Credo che i delitti accaduti nel nuorese e in Sardegna in questi ultimi mesi rispecchino perciò il clima generale di disorientamento sociale diffuso non solo nella società sarda. Sono cifre rispettabili capaci di impensierire il cittadino che vive su un territorio penalizzato dalla continua assenza dello Stato e delle istituzioni, testimone di eventi che nella sua analisi sono ingenuamente ritenuti prodotto esclusivo di quella comunità. Così non è. Noi sardi soffriamo di complessi che sono in gran parte atavici, ma è ora di capire che la vecchia società patriarcale, individualista ed immobile, è stata da tempo sostituita da una Sardegna collettiva e in movimento, nei valori e nei disvalori. I principi dell’onore, del coraggio, della disciplina, della lealtà, della fedeltà alla parola data, sono favole romantiche. Non siamo né migliori né peggiori degli altri. Il sardo che delinque produce fenomeni di turbamento sociale uguali a quelli prodotti da tutti gli altri uomini che delinquono in tutte le parti del mondo. Questo imperativo basterebbe a rimuovere lo stato di inferiorità e di commiserazione che il sardo ha di se stesso nei confronti degli altri. Siamo uguali agli altri nel bene e nel male. Esistono differenze che appartengono all’ambiente, alla cultura, al carattere, che modificano i tempi, le modalità dell’azione e delle scelte, conservando minime differenze fisiologiche, non sostanziali, che non consentono di attribuire una peculiare diversità al “fenomeno”. Tutti apparteniamo alla grande società che ha fatto della violenza il suo verbo e la sua predicazione, vuoi con l’egoismo, vuoi con le guerre vuoi con le azioni della criminalità.
Certo l’isolamento isolano (il bisticcio è cercato) pesa sulla nostra psicologia e sul nostro carattere. In questo senso, ma non tutti, siamo malamente individualisti, con tutti i guai che comporta l’individualismo, come orgoglio mal piazzato. L’individualismo ci spinge a considerazioni ingiustamente sottovalutanti e la disunione è la nostra prima impronta.

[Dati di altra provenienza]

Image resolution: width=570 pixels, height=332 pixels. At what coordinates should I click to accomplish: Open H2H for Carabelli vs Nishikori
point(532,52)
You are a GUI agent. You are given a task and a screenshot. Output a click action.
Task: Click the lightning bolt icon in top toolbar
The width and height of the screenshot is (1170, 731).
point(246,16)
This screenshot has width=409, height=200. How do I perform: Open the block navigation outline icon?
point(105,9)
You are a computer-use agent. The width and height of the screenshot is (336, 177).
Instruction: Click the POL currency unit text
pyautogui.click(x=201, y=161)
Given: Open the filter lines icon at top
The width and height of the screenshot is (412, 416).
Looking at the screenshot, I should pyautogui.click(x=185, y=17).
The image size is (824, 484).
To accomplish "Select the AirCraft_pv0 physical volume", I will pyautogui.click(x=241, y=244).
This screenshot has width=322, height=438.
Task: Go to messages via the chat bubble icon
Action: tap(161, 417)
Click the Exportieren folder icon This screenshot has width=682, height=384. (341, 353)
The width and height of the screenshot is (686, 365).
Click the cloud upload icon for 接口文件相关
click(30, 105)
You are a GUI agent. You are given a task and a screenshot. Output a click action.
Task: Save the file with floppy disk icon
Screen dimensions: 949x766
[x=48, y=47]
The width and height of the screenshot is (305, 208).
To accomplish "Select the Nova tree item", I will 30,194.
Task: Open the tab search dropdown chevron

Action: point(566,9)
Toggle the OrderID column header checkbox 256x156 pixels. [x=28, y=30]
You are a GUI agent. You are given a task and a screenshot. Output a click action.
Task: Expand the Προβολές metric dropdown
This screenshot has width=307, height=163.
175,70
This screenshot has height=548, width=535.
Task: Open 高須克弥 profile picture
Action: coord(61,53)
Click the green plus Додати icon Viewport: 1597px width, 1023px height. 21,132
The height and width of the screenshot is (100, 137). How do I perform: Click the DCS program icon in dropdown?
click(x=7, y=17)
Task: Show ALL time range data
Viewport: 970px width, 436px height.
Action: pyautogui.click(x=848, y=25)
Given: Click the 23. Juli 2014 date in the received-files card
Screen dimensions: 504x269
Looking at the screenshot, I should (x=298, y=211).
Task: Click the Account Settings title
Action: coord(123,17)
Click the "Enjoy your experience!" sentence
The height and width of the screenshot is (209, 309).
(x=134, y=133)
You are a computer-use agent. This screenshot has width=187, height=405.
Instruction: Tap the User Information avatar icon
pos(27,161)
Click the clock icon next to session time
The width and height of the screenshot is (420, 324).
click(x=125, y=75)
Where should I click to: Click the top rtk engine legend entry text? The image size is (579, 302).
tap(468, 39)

Vi è però qualche vantaggio; in Sardegna non esiste ancora l’associazione a delinquere che impone un vincolo duraturo, aggregante, omertoso, ma si delinque ugualmente. Le compagini delittuose si uniscono occasionalmente per consumare un delitto, poi si sciolgono spesso per non più riformarsi. La vendetta, come altrove, è però impeccabilmente razionale.

Potrei concludere affermando che forse noi sardi abbiamo un modo diverso di essere italiani, ma nessun sardo accetterebbe di essere considerato straniero in Italia; perciò, come tutti gli altri, sappiamo essere italiani nel bene e nel male. La nostra sardità è anch’essa un’espressione universale.